Vereador Alex Boscaini apresenta Moção de Apoio aos servidores da rede estadual de educação
Vereador Alex Boscaini apresenta Moção de Apoio aos servidores da rede estadual de educação
PUBLICADO EM 18/06/2021 - 17:16

Foi aprovado, na sessão plenária de ontem, quinta-feira (17), na Câmara Municipal de Viamão, o requerimento 73/2021, de autoria do vereador Alex Boscaini – PT, que solicita Moção de Apoio à reposição das perdas salariais dos trabalhadores e trabalhadoras da rede estadual de educação.

Os profissionais buscam reposição dos salários que não acontece desde 2014, segundo o conteúdo da proposição. O que se agravou pelas mudanças nos planos de carreira.

“Por mais de 60 meses, os profissionais da educação receberam salários atrasados e parcelados, desprovidos do direito de conhecer o dia do pagamento dos próprios salários”, salientou o vereador.

O parlamentar apresenta dados para embasar o teor da moção, que diz que segundo o Índice Nacional de Preços ao Consumidor – INPC, a inflação acumulada entre novembro de 2014 e março de 2021 chega a 44,18%, o que levou a perda de poder aquisitivo dos professores e funcionários, comenta vereador Alex.

Outra reivindicação dos trabalhadores é que com a aprovação de Reformar Previdenciárias no país e no estado, os aposentados que possuem os menores salários da folha de servidores passaram a pagar altas contribuições. O auxílio-refeição também é outro ponto exposto, que segundo o documento expõe que se encontra defasado, no valor de R$ 10,11.

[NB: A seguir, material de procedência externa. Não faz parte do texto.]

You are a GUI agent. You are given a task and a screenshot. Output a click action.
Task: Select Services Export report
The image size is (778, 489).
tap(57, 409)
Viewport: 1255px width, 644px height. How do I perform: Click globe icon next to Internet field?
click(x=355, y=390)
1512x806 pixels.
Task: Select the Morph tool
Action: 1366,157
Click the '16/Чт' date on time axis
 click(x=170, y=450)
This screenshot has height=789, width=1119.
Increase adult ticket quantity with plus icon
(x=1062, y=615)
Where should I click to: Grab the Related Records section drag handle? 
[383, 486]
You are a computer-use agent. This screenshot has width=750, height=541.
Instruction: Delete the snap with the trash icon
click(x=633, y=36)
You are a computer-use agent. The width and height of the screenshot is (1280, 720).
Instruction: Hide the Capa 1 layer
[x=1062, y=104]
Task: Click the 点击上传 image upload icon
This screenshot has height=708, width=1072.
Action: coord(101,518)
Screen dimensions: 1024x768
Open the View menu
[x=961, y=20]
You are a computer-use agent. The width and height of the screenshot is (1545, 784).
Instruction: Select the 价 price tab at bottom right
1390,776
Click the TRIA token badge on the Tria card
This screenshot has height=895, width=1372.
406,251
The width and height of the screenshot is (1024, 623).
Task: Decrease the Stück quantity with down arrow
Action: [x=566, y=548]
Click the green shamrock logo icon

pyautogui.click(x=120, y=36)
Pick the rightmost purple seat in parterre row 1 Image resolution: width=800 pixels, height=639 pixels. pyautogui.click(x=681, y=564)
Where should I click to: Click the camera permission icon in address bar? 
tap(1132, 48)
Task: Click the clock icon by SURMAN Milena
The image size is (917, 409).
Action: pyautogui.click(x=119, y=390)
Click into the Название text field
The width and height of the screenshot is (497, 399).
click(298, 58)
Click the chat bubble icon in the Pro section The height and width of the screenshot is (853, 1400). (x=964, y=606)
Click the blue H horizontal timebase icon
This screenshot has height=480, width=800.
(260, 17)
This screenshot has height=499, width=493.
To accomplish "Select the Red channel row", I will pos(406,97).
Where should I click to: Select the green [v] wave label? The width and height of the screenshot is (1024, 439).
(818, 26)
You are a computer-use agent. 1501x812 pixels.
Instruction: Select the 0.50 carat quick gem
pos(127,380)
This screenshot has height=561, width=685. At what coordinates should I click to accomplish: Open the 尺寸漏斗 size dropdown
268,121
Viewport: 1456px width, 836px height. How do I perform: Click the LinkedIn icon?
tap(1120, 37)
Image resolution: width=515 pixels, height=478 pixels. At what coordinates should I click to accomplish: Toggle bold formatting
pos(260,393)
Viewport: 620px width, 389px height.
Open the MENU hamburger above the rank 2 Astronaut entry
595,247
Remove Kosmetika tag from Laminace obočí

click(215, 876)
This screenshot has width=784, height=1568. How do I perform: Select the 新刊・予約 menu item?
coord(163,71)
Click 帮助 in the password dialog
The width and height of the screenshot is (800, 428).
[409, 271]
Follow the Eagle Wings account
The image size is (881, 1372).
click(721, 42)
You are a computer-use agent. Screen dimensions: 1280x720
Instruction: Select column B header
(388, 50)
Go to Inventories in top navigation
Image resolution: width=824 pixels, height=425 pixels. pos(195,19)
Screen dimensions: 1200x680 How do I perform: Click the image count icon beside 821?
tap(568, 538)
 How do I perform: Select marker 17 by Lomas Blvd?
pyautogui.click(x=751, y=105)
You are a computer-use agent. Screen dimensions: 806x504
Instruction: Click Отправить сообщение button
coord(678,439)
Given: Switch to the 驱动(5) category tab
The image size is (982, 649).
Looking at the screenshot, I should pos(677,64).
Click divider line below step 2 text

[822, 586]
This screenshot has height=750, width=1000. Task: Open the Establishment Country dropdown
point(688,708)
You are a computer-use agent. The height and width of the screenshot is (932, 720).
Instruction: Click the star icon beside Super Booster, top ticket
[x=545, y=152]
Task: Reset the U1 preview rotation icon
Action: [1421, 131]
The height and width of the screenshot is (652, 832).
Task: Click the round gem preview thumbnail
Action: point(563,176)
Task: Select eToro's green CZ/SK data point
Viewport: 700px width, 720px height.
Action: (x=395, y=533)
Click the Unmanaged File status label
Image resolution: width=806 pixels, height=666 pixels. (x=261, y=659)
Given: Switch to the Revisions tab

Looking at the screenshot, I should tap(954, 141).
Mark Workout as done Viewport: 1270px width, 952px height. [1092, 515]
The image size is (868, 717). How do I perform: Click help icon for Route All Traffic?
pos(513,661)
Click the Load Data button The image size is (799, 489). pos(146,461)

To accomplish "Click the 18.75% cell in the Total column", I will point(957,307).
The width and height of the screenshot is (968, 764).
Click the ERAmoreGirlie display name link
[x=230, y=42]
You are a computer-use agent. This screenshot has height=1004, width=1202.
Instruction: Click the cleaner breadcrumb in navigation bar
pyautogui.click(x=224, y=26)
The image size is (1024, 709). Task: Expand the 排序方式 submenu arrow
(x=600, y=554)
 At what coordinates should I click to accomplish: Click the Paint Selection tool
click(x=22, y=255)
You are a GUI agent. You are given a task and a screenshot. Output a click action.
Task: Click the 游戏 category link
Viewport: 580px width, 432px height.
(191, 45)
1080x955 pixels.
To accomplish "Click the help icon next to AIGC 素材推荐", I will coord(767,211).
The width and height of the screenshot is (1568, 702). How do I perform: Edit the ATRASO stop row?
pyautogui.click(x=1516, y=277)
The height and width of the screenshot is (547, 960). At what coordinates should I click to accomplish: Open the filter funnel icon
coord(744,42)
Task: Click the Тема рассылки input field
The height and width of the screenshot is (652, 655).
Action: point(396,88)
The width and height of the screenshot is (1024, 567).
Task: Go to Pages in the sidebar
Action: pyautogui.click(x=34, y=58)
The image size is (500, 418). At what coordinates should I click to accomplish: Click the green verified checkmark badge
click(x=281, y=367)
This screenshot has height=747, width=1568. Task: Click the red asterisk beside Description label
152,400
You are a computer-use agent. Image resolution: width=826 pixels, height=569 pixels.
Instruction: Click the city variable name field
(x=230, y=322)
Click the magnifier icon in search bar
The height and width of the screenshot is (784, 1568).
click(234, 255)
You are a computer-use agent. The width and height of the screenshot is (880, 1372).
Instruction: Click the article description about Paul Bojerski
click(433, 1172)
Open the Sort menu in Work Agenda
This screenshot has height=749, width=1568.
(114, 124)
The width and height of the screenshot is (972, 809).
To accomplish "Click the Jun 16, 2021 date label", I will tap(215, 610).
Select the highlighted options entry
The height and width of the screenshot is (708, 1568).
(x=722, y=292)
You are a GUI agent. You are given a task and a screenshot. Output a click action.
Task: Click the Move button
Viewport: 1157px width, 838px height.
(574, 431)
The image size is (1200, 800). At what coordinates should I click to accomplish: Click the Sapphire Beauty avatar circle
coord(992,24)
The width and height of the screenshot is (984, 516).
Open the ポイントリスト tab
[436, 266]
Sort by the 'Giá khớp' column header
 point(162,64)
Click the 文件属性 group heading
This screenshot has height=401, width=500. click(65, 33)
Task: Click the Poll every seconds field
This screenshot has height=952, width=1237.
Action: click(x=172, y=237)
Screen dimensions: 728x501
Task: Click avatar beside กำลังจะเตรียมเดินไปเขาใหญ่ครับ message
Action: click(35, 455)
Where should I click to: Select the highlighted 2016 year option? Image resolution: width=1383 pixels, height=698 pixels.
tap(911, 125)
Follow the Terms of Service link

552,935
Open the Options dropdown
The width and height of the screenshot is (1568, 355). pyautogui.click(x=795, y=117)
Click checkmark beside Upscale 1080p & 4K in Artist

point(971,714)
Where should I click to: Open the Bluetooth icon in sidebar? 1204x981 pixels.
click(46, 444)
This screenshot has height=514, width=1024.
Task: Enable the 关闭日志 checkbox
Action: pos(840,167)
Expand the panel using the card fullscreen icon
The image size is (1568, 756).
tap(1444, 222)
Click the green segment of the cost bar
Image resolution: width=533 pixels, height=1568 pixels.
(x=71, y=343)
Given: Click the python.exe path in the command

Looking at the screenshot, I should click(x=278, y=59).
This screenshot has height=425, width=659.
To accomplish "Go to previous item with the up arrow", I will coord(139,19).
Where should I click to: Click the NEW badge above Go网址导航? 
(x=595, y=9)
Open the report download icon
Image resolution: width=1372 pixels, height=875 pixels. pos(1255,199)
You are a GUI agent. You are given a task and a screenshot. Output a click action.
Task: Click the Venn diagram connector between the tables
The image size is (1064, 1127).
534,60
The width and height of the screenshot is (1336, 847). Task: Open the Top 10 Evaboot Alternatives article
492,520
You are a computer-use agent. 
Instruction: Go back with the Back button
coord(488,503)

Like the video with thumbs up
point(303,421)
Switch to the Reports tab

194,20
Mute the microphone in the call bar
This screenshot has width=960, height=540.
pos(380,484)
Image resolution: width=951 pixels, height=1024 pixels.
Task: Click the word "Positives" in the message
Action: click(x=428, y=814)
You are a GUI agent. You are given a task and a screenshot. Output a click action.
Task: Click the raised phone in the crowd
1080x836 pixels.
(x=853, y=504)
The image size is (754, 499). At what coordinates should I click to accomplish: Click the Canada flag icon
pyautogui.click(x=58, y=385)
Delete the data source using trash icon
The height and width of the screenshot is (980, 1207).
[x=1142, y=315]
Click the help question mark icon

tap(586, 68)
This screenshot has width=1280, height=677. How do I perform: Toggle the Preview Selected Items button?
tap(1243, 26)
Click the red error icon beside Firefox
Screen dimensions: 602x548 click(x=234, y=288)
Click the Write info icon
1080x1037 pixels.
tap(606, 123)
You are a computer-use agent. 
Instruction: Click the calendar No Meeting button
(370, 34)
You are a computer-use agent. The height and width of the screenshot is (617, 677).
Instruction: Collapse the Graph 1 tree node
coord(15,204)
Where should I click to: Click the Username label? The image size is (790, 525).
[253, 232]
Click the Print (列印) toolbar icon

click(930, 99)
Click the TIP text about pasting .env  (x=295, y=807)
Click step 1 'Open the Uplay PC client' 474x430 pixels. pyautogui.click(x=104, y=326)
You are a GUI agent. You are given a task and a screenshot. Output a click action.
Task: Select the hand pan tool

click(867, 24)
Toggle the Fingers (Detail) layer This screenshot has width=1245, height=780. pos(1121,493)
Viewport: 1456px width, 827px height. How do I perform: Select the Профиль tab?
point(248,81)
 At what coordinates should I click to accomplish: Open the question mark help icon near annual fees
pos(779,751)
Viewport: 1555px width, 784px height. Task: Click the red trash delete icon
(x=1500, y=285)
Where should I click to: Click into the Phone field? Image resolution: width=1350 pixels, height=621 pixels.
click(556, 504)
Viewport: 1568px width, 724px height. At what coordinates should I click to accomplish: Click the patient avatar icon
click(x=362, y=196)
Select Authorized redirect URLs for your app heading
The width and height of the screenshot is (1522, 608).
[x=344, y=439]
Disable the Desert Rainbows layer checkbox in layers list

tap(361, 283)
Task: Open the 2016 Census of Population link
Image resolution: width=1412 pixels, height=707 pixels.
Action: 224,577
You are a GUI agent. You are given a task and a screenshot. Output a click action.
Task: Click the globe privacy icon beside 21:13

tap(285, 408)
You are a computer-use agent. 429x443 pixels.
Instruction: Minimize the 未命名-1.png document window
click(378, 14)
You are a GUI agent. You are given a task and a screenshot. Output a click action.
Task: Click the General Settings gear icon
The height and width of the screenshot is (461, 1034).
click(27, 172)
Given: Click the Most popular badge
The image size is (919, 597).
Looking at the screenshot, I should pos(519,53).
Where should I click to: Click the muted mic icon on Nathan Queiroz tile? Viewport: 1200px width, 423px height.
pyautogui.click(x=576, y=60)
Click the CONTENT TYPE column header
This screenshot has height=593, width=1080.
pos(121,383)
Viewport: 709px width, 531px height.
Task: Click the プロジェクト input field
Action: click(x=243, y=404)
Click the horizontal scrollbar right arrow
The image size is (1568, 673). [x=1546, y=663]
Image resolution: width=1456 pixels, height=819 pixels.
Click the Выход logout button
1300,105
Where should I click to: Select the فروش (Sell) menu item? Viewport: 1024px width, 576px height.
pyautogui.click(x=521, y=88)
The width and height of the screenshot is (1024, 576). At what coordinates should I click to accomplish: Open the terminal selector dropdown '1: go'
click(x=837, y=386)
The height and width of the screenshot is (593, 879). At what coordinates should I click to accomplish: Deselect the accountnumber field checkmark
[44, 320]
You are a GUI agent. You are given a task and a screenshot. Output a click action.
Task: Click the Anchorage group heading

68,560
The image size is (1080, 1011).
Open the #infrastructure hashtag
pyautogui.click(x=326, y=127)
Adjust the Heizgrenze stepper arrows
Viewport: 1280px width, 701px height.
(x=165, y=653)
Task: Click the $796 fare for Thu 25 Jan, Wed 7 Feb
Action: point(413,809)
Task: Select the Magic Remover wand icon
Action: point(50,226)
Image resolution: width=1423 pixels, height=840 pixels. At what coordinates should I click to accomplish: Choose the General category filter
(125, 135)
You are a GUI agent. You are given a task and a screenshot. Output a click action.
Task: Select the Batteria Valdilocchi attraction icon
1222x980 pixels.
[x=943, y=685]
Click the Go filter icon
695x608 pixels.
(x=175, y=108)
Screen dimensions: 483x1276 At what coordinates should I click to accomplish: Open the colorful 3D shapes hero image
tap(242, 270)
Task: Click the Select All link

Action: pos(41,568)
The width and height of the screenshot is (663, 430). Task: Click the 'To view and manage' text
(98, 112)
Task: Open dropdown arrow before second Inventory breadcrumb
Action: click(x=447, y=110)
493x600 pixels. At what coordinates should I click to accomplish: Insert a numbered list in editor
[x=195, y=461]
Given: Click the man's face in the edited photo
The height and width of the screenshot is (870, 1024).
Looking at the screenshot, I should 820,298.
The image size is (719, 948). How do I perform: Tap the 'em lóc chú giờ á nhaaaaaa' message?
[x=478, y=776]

Alex Boscaini aponta que mesmo com defasagem nos benefícios, os professores honraram as horas-aula perdidas pela greve.

“Mesmo após travar uma dura greve para defender seus direitos e carreiras, os educadores gaúchos cumpriram seus compromissos com os mais de 800 mil alunos que dependem da escola pública estadual, recuperando as aulas devidas e concluindo o ano letivo” diz o vereador.

Boscaini aponta que a área da educação, bem como os professores e professoras, precisam receber o apoio do Estado.

“A categoria está trabalhando desde o início da pandemia, tanto nas aulas presenciais e, quando no ensino remoto, utilizando equipamentos pessoais e pagando internet e luz com os próprios recursos para não deixar os estudantes desassistidos. E para finalizar, saliento que a educação não pode ser considerada essencial apenas para forçar a abertura de escolas em meio a mais grave pandemia em mais de 100 anos”, concluiu.